Testing the New Drugs
The study employed advanced techniques such as targeted metabolomics and genetic silencing of glutaminase enzymes to demonstrate the relationship between glutamine metabolism and viral replication. Notably, the allosteric inhibitors SU1 and UP4 showed distinct effectiveness. SU1, which targets both GLS and GLS2, was more effective than UP4, which is selective for GLS.
In laboratory experiments, these inhibitors not only reduced the amount of viral RNA in infected cells but also significantly extended the survival of mice infected with SARS-CoV-2. Treated mice survived beyond 19 days, while untreated controls succumbed to the infection within 10 days. This dramatic difference underscores the potential of these inhibitors as antiviral agents.
A Promising Mechanism of Action
The study explains how these inhibitors work at a molecular level. SU1 and UP4 stabilize the inactive forms of glutaminase enzymes, preventing them from carrying out their metabolic functions. Without glutamine metabolism, viruses lack the resources to replicate efficiently. Furthermore, the treatment reduced virus-induced changes in the host cell’s metabolic profile, effectively reversing the metabolic hijacking.
Broader Implications
The implications of this discovery
extend beyond coronaviruses. Glutamine metabolism is a common target for many types of viruses. This raises the possibility of developing broad-spectrum antiviral drugs based on the same principle. Additionally, since glutaminase inhibitors are already being explored for cancer treatments, they have a safety profile that could expedite their development for antiviral use.
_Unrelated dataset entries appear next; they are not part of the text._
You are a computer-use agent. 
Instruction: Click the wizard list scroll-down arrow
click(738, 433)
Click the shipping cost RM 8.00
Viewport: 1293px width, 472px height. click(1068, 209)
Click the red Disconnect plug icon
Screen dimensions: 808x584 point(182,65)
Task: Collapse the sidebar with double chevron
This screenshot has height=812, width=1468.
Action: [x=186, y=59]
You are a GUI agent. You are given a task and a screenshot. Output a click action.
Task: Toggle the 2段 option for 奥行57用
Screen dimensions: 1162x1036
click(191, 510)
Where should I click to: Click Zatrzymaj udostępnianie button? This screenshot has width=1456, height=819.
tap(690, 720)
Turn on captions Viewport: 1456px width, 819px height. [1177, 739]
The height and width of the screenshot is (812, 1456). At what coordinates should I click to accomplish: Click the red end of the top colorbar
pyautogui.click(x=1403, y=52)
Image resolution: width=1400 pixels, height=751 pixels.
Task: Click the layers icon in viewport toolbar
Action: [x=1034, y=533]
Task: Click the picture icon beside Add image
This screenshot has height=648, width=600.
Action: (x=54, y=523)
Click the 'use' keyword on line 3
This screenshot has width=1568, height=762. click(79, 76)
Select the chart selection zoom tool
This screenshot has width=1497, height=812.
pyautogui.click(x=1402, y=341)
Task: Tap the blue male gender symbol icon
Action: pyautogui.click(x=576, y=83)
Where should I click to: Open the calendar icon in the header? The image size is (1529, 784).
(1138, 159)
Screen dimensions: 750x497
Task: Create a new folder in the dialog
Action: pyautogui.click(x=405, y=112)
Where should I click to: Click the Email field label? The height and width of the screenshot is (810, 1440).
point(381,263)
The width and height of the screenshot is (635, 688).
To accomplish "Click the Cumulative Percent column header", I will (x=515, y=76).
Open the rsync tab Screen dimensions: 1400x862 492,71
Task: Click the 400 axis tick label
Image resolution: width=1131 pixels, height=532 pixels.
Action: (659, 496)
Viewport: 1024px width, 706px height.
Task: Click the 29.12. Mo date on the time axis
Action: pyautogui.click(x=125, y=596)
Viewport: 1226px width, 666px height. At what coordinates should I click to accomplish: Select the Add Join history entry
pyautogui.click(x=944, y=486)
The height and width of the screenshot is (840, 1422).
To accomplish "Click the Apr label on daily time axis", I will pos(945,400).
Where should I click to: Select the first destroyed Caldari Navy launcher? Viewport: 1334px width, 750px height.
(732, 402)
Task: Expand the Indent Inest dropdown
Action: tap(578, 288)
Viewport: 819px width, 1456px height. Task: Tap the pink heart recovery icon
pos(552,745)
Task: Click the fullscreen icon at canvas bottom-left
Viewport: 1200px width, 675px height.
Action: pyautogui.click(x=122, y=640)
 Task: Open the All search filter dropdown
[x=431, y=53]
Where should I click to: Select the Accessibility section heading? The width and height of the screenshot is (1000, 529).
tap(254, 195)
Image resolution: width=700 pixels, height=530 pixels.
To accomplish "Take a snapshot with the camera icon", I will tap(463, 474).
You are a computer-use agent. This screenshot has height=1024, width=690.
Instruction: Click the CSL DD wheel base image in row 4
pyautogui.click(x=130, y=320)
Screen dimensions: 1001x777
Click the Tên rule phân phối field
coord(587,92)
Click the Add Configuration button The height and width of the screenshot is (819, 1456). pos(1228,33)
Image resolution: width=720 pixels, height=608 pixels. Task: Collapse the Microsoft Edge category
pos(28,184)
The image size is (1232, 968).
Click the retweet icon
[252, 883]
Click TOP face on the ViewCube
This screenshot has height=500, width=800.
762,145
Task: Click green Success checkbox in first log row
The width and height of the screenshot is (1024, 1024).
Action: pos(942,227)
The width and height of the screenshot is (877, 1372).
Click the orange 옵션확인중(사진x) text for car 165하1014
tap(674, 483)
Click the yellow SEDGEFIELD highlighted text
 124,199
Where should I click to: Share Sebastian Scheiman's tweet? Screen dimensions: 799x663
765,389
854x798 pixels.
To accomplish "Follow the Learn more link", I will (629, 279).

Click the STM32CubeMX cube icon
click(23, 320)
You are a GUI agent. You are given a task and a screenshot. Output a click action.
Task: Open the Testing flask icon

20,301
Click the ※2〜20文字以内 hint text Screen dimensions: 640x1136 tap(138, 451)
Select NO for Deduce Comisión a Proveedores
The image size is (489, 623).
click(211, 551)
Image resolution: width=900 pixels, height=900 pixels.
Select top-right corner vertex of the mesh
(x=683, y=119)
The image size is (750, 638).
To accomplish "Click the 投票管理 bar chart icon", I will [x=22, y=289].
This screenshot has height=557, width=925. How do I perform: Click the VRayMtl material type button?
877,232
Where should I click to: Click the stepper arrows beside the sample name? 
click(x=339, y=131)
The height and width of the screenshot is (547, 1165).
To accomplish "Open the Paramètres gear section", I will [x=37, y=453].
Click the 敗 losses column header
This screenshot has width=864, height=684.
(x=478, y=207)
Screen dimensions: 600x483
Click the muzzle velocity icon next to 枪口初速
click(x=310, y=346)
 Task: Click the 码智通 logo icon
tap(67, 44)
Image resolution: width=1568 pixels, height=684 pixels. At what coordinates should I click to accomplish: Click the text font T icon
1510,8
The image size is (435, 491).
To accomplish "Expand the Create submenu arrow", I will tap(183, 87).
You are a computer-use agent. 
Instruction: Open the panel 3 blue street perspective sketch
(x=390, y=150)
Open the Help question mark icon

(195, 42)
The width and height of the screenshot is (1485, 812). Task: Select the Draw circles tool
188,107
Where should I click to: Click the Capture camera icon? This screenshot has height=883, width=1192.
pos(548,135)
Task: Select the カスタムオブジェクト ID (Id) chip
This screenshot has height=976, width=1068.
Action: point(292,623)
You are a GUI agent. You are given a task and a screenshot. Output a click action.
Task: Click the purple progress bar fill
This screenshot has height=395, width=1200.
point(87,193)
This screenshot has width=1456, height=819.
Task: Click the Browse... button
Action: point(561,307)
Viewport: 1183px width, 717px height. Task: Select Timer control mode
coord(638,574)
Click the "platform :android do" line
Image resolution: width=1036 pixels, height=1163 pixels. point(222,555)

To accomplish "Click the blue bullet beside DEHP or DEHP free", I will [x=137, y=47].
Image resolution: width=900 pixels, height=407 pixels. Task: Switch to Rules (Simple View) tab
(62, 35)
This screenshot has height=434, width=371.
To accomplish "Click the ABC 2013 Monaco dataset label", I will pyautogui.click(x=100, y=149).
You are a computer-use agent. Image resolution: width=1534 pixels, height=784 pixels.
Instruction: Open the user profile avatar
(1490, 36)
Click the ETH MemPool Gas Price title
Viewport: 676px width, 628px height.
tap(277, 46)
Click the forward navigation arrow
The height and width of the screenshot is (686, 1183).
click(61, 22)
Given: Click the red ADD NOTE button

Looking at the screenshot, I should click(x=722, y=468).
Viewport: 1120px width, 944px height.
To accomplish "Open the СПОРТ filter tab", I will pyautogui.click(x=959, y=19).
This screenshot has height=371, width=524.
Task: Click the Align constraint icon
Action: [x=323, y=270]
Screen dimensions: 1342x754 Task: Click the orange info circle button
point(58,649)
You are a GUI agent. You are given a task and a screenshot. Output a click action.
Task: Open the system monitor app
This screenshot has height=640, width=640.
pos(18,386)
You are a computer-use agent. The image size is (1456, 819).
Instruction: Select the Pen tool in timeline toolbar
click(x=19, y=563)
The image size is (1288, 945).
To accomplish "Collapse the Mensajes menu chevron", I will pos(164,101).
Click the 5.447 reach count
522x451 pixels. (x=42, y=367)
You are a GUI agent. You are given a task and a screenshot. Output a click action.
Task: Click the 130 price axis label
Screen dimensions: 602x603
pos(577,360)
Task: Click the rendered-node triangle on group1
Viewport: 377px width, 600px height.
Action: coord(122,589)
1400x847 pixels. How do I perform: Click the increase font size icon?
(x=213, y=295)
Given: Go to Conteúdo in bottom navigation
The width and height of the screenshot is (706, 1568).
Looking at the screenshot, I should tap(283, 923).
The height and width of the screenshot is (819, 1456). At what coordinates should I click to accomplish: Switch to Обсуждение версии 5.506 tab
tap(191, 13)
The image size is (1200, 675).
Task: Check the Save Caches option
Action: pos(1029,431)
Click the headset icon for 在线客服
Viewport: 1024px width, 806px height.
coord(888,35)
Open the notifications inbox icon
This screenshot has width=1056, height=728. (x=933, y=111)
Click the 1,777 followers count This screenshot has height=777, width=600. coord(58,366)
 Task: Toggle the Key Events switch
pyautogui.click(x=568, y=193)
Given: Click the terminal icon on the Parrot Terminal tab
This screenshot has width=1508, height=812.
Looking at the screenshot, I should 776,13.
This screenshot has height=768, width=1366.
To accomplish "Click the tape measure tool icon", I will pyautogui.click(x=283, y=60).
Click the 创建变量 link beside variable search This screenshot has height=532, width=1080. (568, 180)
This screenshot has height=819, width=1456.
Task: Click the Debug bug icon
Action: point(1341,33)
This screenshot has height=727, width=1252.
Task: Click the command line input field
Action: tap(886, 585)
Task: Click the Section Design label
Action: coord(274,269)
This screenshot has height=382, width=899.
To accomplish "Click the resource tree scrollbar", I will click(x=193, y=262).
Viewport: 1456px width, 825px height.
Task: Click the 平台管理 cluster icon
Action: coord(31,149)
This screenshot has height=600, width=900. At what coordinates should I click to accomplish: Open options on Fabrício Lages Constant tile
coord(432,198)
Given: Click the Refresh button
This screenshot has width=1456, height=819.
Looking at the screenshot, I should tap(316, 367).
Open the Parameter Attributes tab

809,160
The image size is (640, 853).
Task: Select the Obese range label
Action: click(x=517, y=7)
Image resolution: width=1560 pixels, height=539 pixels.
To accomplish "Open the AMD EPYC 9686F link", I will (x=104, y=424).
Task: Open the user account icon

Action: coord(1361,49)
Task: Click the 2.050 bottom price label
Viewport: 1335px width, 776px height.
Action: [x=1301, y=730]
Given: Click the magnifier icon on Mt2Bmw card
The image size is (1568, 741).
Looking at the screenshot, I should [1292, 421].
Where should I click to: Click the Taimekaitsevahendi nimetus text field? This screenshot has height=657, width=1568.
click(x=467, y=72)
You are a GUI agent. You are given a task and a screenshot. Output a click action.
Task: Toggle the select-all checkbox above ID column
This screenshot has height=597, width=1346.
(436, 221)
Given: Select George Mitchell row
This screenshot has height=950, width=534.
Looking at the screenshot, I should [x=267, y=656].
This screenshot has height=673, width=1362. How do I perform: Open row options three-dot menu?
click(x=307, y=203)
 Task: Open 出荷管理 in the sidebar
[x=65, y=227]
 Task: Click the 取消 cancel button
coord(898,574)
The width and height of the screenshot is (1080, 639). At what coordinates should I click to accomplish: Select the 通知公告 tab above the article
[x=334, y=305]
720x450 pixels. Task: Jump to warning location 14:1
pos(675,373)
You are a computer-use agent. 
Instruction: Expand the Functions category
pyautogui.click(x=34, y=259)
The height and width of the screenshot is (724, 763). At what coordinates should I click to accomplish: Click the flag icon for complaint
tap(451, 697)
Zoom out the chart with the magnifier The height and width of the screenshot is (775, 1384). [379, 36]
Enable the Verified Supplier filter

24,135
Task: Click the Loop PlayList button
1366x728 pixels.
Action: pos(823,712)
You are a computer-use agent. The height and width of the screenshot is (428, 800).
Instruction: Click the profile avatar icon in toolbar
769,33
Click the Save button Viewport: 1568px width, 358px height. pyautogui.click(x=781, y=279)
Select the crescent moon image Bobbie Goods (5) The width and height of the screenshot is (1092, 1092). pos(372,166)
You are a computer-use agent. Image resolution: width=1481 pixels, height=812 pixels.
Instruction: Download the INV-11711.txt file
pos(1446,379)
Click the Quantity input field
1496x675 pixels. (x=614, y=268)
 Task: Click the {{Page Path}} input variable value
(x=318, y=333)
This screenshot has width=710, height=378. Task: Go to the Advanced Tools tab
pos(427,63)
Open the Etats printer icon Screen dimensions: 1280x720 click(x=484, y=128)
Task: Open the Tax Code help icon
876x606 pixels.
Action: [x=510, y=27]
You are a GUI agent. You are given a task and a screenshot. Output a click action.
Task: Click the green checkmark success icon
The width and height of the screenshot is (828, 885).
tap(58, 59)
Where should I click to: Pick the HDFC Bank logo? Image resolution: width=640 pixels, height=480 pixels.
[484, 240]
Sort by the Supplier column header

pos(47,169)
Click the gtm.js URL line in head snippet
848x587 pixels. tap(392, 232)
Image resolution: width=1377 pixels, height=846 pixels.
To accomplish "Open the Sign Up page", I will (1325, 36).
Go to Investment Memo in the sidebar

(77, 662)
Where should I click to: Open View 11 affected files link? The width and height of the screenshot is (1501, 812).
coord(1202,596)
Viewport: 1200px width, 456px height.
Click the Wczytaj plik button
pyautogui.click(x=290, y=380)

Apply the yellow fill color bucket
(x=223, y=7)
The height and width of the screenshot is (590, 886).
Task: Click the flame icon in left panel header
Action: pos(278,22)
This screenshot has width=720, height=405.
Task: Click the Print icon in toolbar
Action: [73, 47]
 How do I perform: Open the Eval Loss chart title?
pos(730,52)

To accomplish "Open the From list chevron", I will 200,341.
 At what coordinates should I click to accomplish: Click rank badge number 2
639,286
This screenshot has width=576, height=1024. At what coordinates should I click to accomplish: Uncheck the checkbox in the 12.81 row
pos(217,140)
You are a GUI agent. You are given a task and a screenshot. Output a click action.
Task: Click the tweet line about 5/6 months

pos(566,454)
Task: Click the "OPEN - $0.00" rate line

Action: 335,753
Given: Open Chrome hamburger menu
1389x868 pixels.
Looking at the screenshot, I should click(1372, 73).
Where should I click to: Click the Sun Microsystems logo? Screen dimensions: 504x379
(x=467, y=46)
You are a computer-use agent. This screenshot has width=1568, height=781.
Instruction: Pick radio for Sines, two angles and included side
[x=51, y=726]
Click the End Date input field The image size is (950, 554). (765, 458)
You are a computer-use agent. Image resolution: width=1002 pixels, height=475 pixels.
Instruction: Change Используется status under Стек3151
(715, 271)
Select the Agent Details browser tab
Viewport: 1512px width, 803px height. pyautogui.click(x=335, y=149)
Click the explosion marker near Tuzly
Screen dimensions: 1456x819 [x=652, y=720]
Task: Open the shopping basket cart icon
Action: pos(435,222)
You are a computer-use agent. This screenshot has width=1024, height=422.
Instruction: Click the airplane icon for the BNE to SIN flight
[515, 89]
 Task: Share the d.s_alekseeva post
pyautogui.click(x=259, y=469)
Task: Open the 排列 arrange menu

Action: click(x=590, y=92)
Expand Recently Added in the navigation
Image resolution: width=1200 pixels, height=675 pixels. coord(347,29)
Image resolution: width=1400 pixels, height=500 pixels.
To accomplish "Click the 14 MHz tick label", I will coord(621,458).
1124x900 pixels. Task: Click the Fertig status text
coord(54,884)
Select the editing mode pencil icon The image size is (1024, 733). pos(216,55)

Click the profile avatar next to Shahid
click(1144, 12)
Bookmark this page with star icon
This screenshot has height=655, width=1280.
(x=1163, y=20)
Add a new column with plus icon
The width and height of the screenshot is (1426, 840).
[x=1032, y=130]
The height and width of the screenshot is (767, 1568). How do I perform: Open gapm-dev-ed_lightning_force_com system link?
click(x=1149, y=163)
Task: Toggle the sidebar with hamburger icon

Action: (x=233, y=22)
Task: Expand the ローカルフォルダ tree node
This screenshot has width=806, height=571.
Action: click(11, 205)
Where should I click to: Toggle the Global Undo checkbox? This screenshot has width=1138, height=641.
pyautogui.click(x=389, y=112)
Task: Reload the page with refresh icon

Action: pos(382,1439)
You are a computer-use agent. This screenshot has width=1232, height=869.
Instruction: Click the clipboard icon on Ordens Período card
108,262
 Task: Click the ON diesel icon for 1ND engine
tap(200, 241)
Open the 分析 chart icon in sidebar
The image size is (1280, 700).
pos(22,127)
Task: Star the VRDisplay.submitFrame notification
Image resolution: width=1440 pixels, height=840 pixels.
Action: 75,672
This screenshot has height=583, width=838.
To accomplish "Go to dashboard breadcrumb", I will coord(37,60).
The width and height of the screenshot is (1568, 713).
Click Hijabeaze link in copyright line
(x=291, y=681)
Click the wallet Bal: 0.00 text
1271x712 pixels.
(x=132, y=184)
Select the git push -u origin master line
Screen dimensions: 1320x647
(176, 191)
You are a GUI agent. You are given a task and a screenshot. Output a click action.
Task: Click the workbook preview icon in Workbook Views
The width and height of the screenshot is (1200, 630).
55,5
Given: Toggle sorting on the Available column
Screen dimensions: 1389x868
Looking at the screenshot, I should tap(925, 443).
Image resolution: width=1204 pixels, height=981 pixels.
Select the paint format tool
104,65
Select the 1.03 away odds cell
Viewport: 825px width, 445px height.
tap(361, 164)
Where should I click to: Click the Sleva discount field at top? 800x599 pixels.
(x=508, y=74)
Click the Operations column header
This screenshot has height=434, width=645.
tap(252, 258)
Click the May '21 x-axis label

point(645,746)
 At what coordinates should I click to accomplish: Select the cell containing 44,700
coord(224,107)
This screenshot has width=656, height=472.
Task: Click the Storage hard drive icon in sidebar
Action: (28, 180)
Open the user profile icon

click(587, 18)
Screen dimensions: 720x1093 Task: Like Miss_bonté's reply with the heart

Study Limitations and Future Directions
While the findings are exciting, there are still questions to answer. For example, different cell types and virus strains showed varying dependencies on GLS versus GLS2. Understanding these differences will help refine the use of these inhibitors for specific infections. Moreover, researchers aim to explore whether other viruses share this dependency and whether glutaminase inhibitors can be tailored further for better absorption and efficacy.
Conclusion
This study underscores the importance of targeting host metabolic pathways as a novel strategy for antiviral therapy. By disrupting glutamine metabolism, researchers were able to block coronavirus replication effectively in cells and in animal models. This finding could lead to a new class of drugs that not only tackle SARS-CoV-2 but also other coronaviruses and potentially a wide range of viral infections.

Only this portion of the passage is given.